The injured were treated for non-life-threatening injuries and taken to nearby hospitals after a pop-up storm developed and at least two lightning bolts hit the East Lake Golf Club as NBC was broadcasting the Professional Golf Association tournament.

PGA officials suspended the third round of the Tour Championship for the day at 4:17 p.m. due to inclement weather. About a half-hour later, two lightning strikes hit the golf course, according to PGA officials.

One of the lightning bolts hit a tree near the 15th green and 16th tee of the golf course and people standing nearby were struck by debris, according to a report on the PGA website.

ESPN reported that lightning struck the top of a tree near the 15th green and 16th tee and shattered bark all the way to the bottom.

“I felt a little bit of pressure and lightning struck.
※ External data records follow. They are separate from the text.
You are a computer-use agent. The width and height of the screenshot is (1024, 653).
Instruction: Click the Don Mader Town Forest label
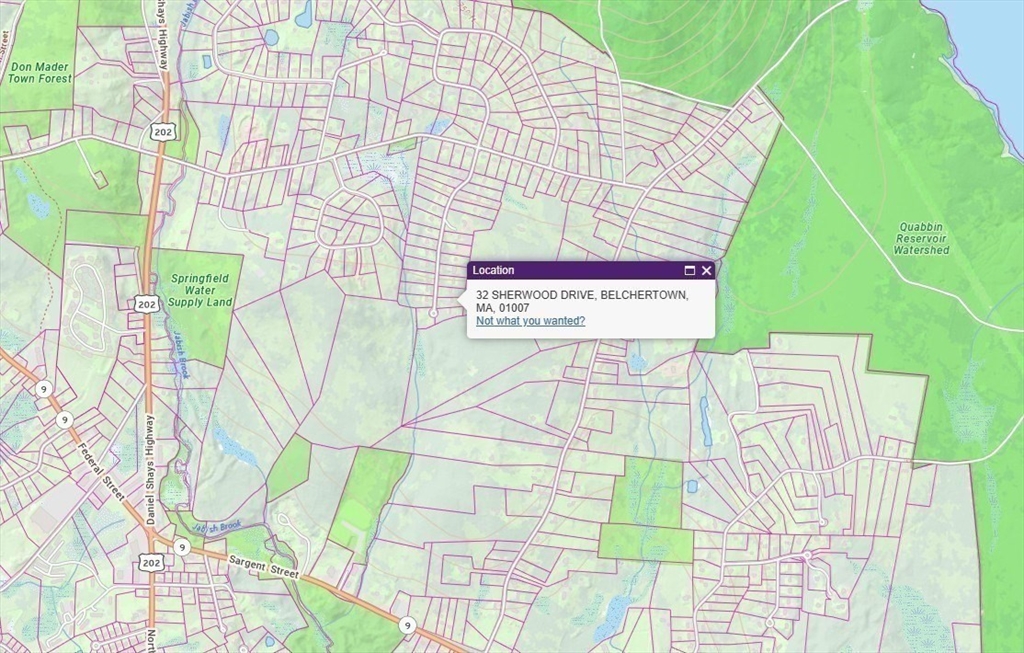[40, 72]
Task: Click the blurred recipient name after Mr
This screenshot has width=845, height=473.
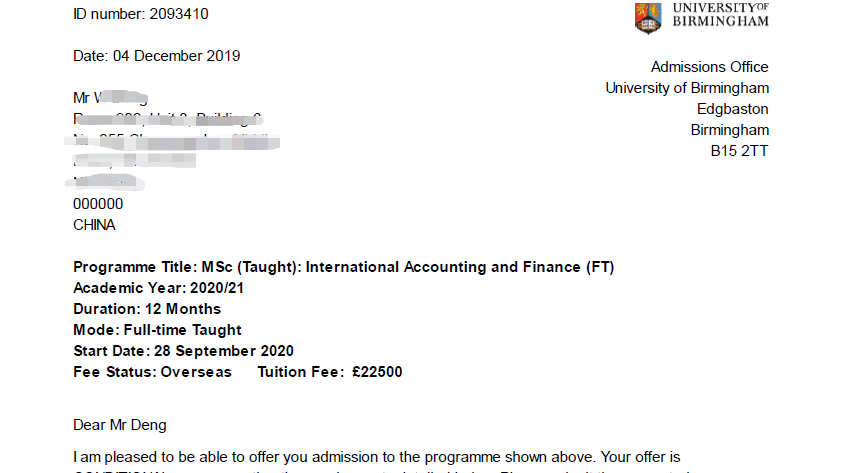Action: point(121,98)
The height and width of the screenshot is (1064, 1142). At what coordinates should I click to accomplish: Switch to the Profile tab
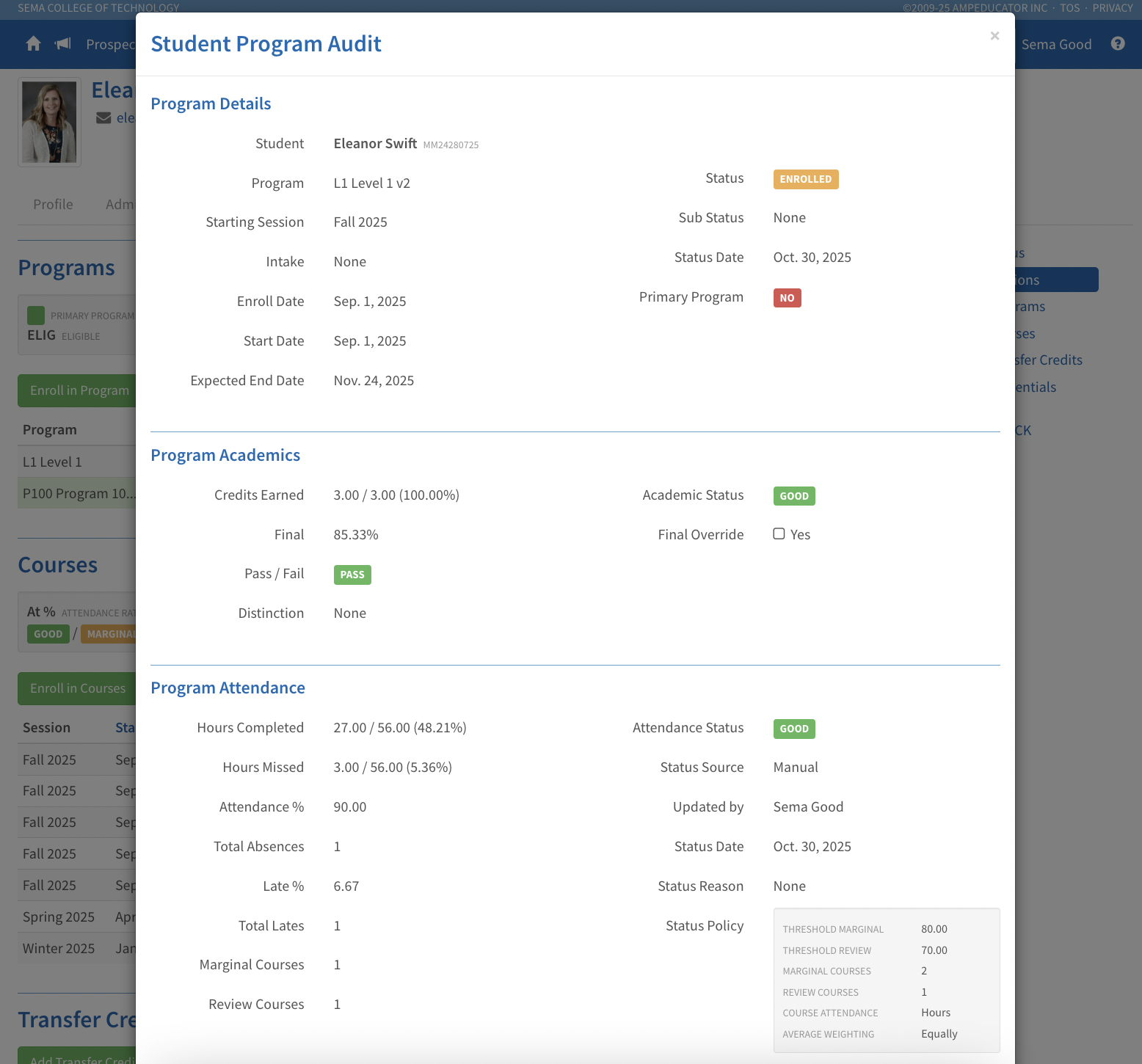(x=53, y=205)
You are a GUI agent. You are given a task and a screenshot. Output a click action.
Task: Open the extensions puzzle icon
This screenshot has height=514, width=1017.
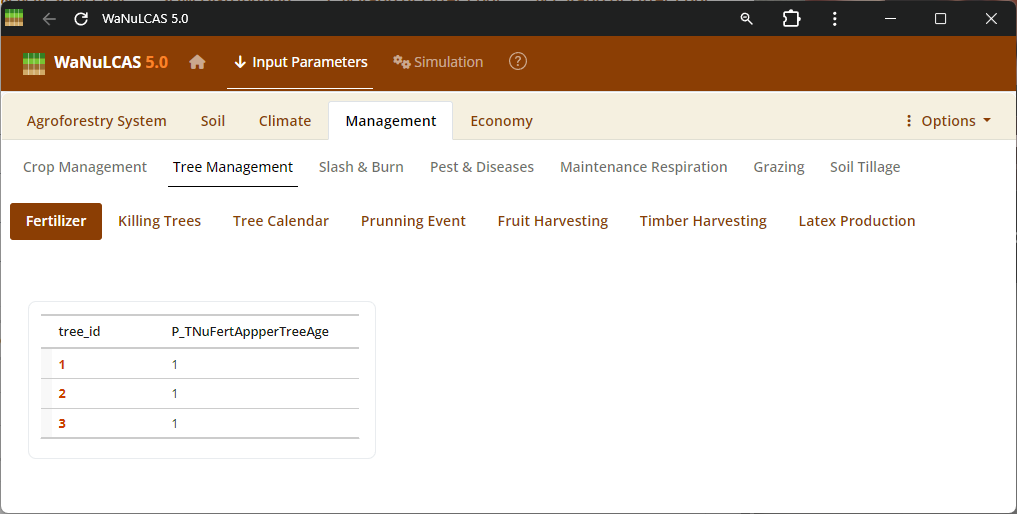pos(791,19)
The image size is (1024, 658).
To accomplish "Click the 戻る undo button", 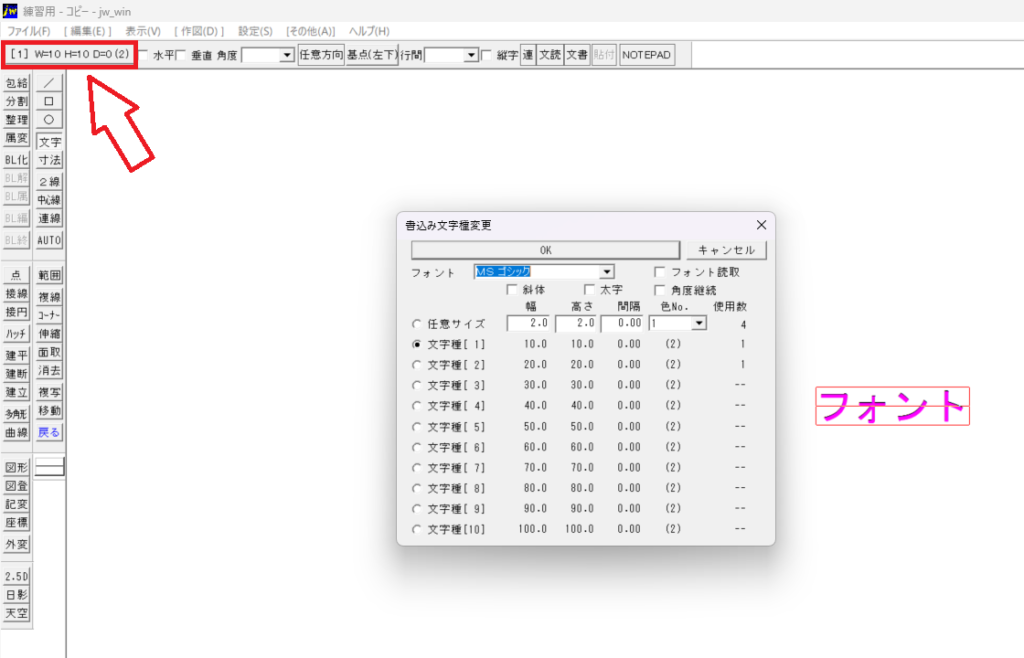I will click(49, 433).

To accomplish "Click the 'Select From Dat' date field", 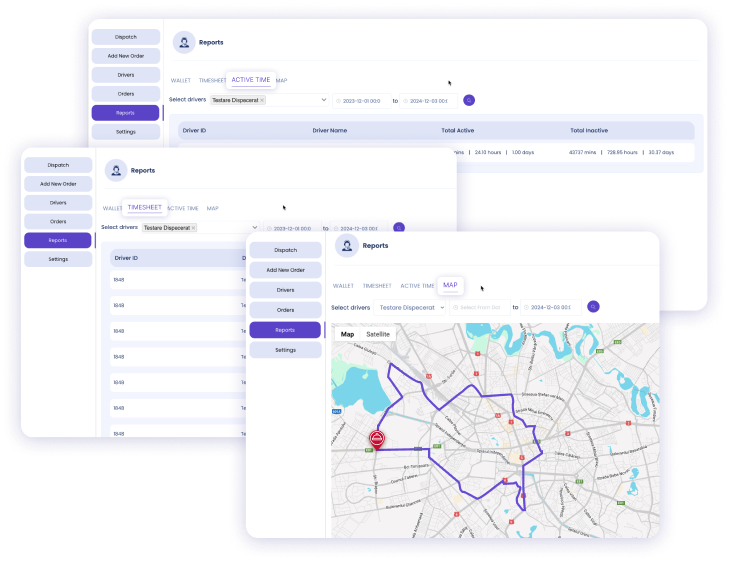I will pos(479,307).
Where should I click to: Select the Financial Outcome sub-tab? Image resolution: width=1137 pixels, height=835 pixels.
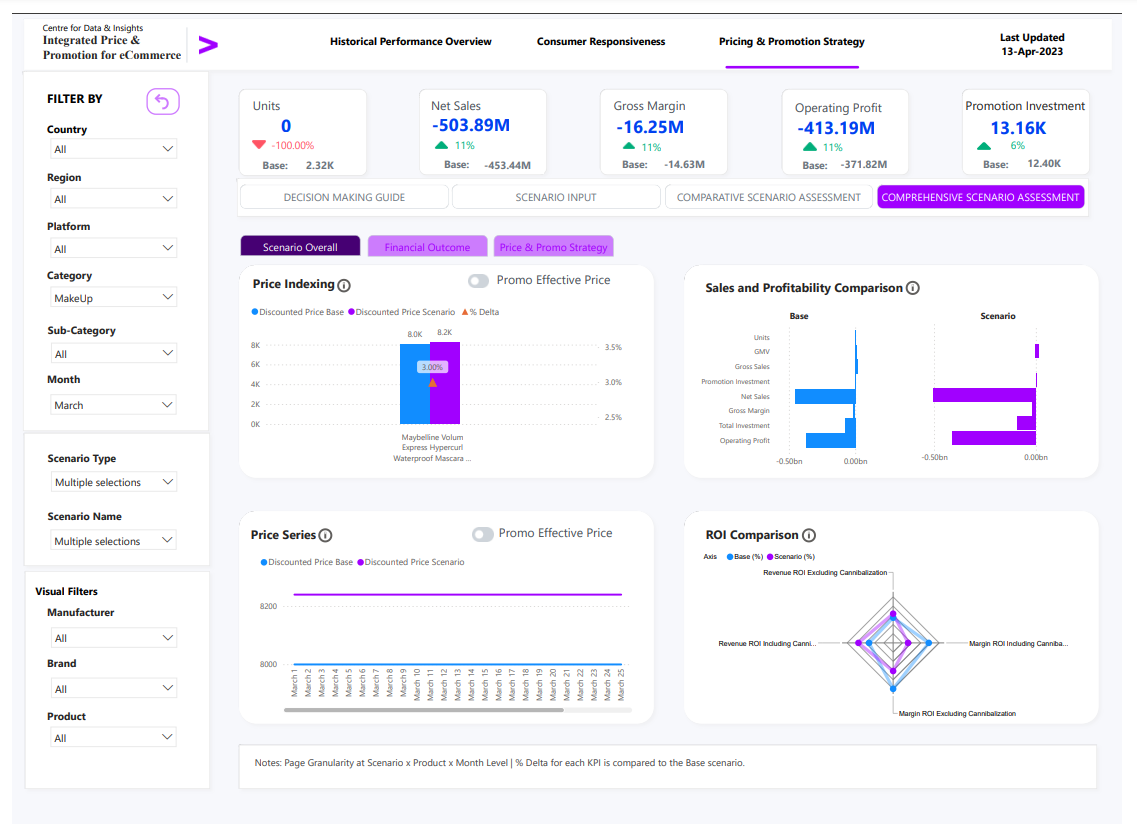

It was probably about 200 yards away,” a spectator who witnessed the lightning strike told ABC affiliate station WSB-TV in Atlanta.


Four adult males and a juvenile were seeking shelter near a tree when lightning hit the tree, Atlanta police spokesman Carlos Campos told the Atlanta Journal Constitution.

A spokesman for the DeKalb County fire department said there were six patients.

Paramedics treated the people injured and ambulances took them to hospitals for additional medical attention.

PGA officials stopped play for the day and said the tournament would resume at 8 a.m. Eastern Time on Sunday.

“The safety of our fans, players and partners is of the utmost importance. We will provide further updates as they become available,” the PGA said in a statement.

At the time the play suspended, American Justin Thomas was leading the tournament by one stroke over Rory McIlroy of Ireland and Brooks Koepka of the United States.